**Short problem 1**
Write out the entire forum thread about the Indonesian model photos, unchanged.

**Source document**
»»
# INDONESIAN model



## rully

this is an old photo from the first time i learn photography, which only a several months ago 

taken with my old lens, Canon EF 28-200mm f/3.5-5.6 USM.
well, i think i'm quite satisfied with the result. even though maybe for some people it's not maximum. 

camera : canon EOS 20D


​









​


----------



## inTempus

Beautiful girl.  I like the lighting.


----------



## bigtwinky

Nice captures and I agree, looks like a fun model to work with.

The hair line in both images looks a bit odd...kinda blurry / out of focus.


----------



## rully

yes, i know bro it's not maximum result. my brother told me, my mistake was i add noiseware at photoshop. it makes picture blurry. and i'm not add sharpen. 
still nubie in photography...


----------



## skieur

A general rule is that you never shoot the back of a model's hands because it is seldom flattering, which applies here.   Hands are generally shot from the side.

The cut off wrist in the lower photo does not work visually either.

skieur


----------



## MattxMosh

rully said:


> yes, i know bro it's not maximum result. my brother told me, my mistake was i add noiseware at photoshop. it makes picture blurry. and i'm not add sharpen.
> still nubie in photography...



That answered what I was going to ask about it, the skin seemed oddly smooth. Sort of plastic looking.
««
**Data shown**
»»
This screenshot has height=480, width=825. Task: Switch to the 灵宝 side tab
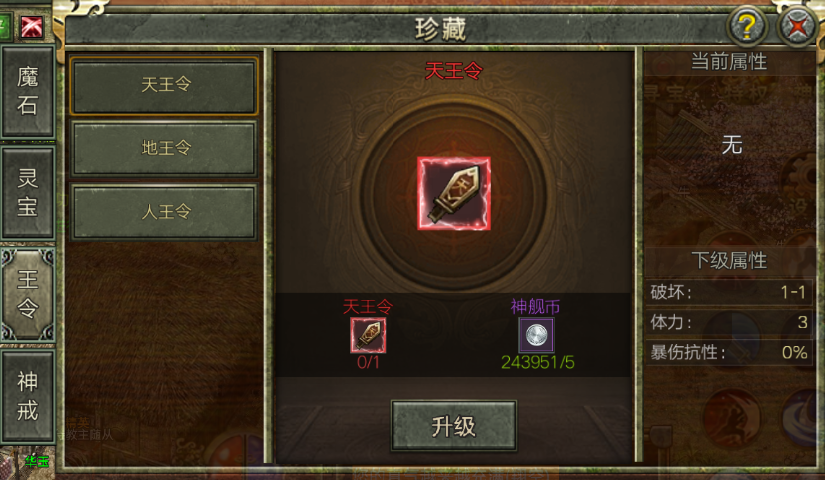pos(28,193)

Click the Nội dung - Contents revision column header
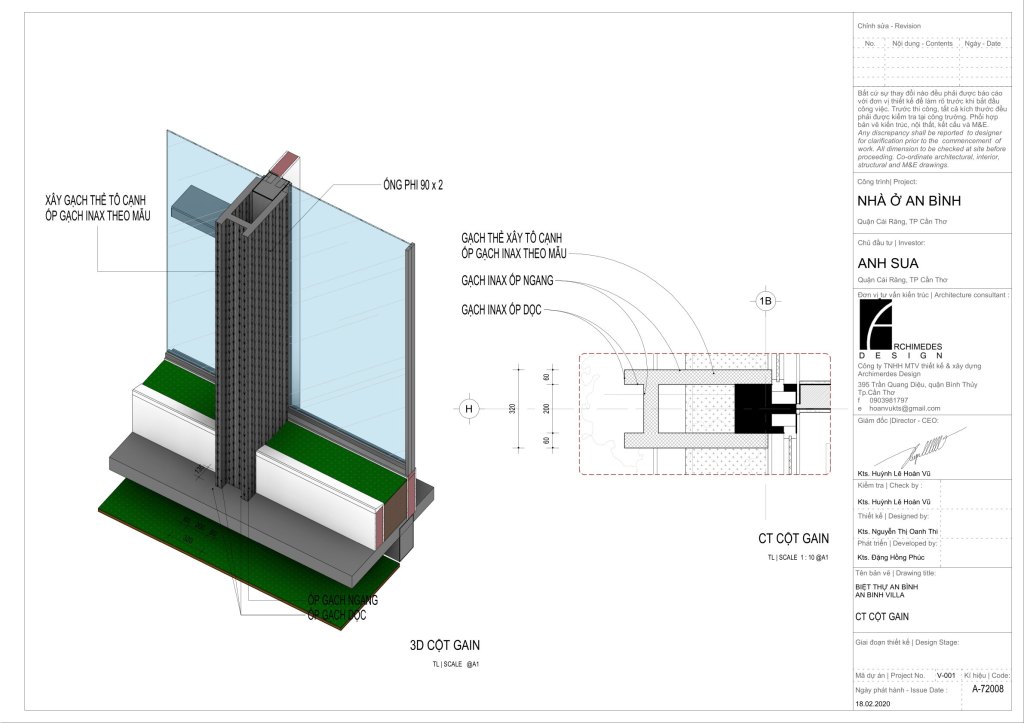pos(922,44)
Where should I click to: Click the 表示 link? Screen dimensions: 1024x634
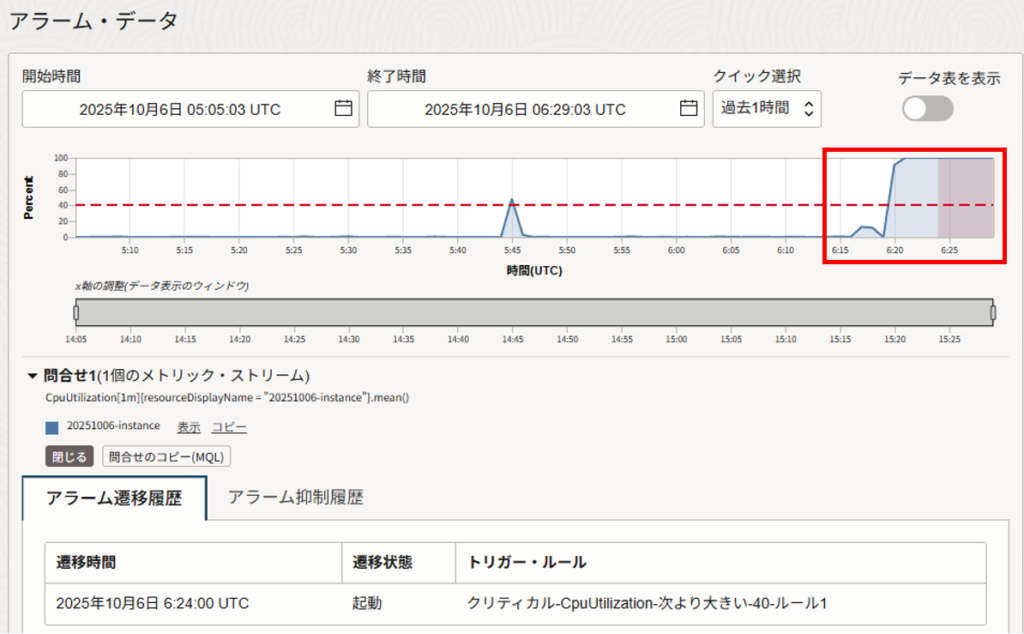pyautogui.click(x=189, y=427)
««
**Short problem 2**
Output the records from the line containing "Click the Nội" through the end of the records as a two-column CSV with columns request and answer, one row per request, each value in a single quoted field with line breaks replaced by spaces. Leave the pictures out.

**Full output 1**
# INDONESIAN model



## rully

this is an old photo from the first time i learn photography, which only a several months ago 

taken with my old lens, Canon EF 28-200mm f/3.5-5.6 USM.
well, i think i'm quite satisfied with the result. even though maybe for some people it's not maximum. 

camera : canon EOS 20D


​









​


----------



## inTempus

Beautiful girl.  I like the lighting.


----------



## bigtwinky

Nice captures and I agree, looks like a fun model to work with.

The hair line in both images looks a bit odd...kinda blurry / out of focus.


----------



## rully

yes, i know bro it's not maximum result. my brother told me, my mistake was i add noiseware at photoshop. it makes picture blurry. and i'm not add sharpen. 
still nubie in photography...


----------



## skieur

A general rule is that you never shoot the back of a model's hands because it is seldom flattering, which applies here.   Hands are generally shot from the side.

The cut off wrist in the lower photo does not work visually either.

skieur


----------



## MattxMosh

rully said:


> yes, i know bro it's not maximum result. my brother told me, my mistake was i add noiseware at photoshop. it makes picture blurry. and i'm not add sharpen.
> still nubie in photography...



That answered what I was going to ask about it, the skin seemed oddly smooth. Sort of plastic looking.

**Full output 2**
request,answer
"Click the Nội dung - Contents revision column header","pos(922,44)"
"Where should I click to: Click the 表示 link? Screen dimensions: 1024x634","pyautogui.click(x=189, y=427)"